There may be instances in the law where text or history or tradition leaves room for a judicial decision that rests upon little more than an unvarnished judicial instinct. But this is not one of them. Rather, our Fourth Amendment traditions place high value upon protecting privacy in the home. They emphasize the need to assure that its constitutional protections are effective, lest the Amendment “sound the word of promise to the ear but break it to the hope.” They include an exclusionary principle, which since Weeks has formed the centerpiece of the criminal law’s effort to ensure the practical reality of those promises. That is why the Court should assure itself that any departure from that principle is firmly grounded in logic, in history, in precedent, and in empirical fact. It has not done so. That is why, with respect, I dissent.

Let’s do what it seems all Supreme Court Justices do these days – ignore precedent and examine my own unvarnished judicial instinct. The goal of the judicial system is to punish the guilty and exhonerate the innocent. Ideally we would do so perfectly, but we undertand that nothing in this life is perfect, and so in America we like to see the inevitable tradeoffs bias the system to exhonerating the innocent over punishing the guilty.

So how does the exclusionary rule fit in?
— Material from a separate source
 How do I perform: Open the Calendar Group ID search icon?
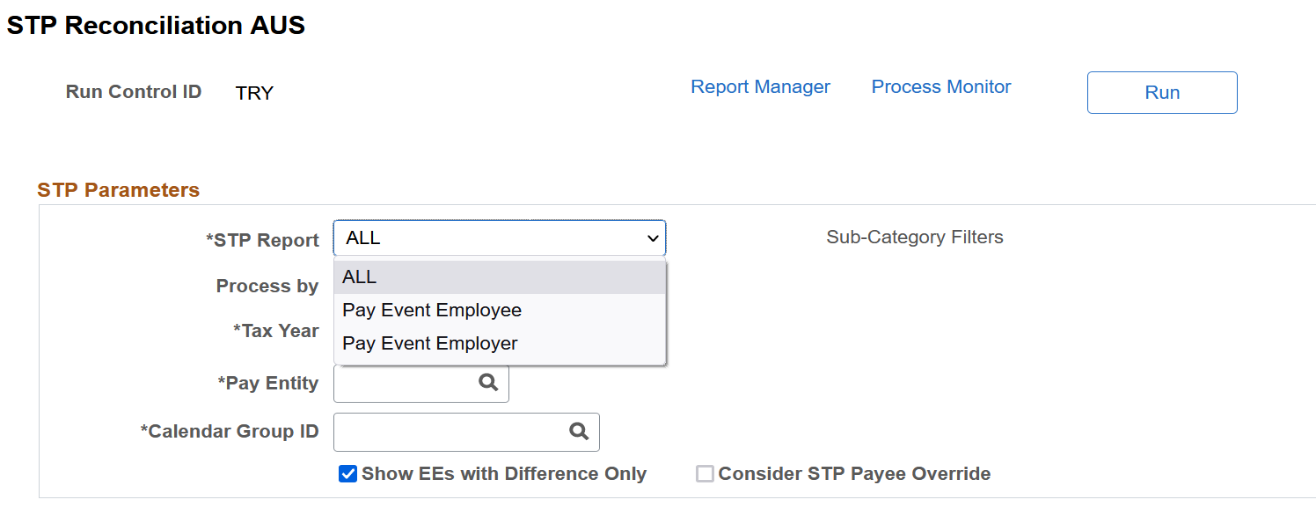578,432
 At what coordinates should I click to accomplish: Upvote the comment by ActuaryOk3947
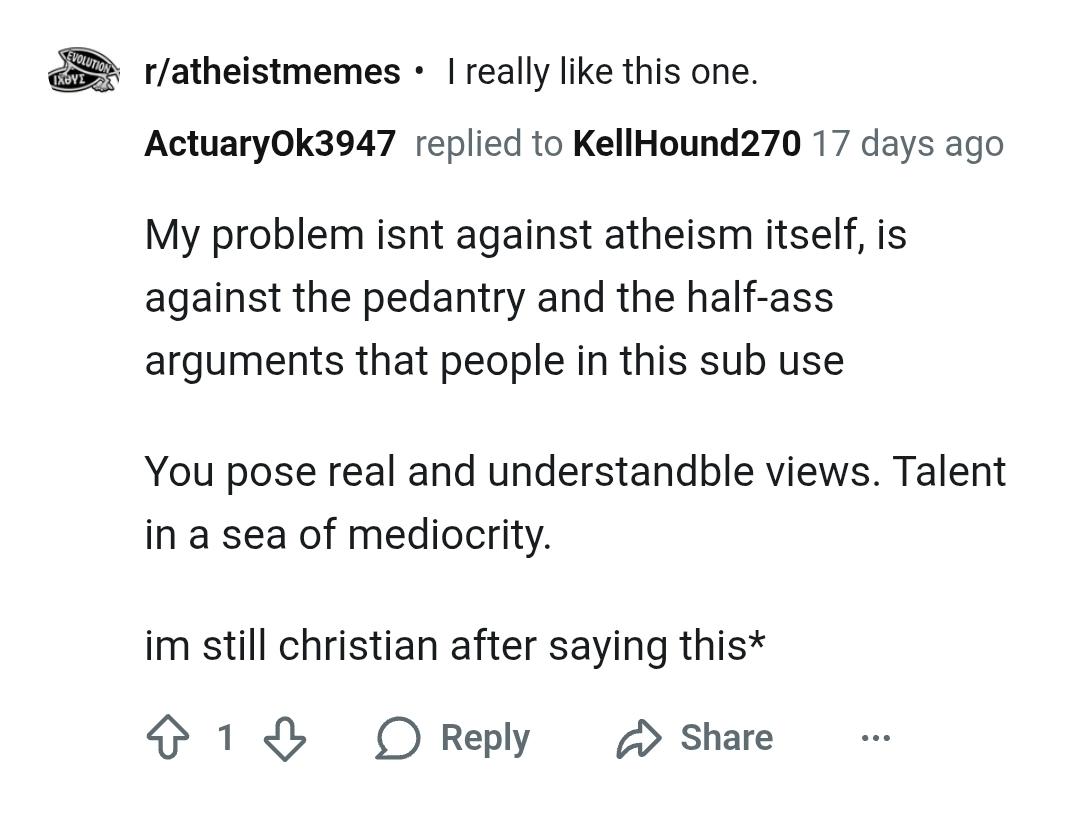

If you haven’t committed a crime (i.e. innocent), then there isn’t any evidence to be excluded. However, if you have committed a crime, then the evidence is excluded and you get to “get out of jail free”. In sum, it perversely allows the guilty to go free but does nothing for the innocent.

At first blush the exclusionary principle seems to actually run counter to what we want a judicial system to do. However, what are the other remedies for the innocent? Civil suits? Yes, in the case of great wrongs, but for the person who suffers little economic loss and only moderate or less non-economic loss such suits don’t offer much remedy. That leaves us with civilian review boards and internal policing. Perhaps I’m too hard on government agencies, but my gut tells me that in either case more than the benefit of the doubt will go the police, and only the most flagrant cases will result in any discipline to the police.

The exclusionary rule reminds of the onetime taboo against children out of wedlock — it served the broader interests of society while being, let’s face it, unjust to the individuals it was directed against.

So I have to agree with Justice Breyer, and Professor Walker, that in our opinion, the exclusionary rule (as preverse as it is) is vital to keeping the police from abusing their authority and infringing on our rights. Better that one criminal go free than 10 people have their rights trampled. It is one of those rules that arises from the wisdom of experience, and I’m sorry to say Justice Scalia’s reasoning in setting aside such a bright line rule is best described as airy fairy. I have to hope that if this experiment turns out to be a bust, that is if the police escalate the number of unconsititutional no-knock entries, the Supreme Court will treat this decision with as much respect for precedence it showed others and return to the strong but unpopular medicine of the exclusionary rule.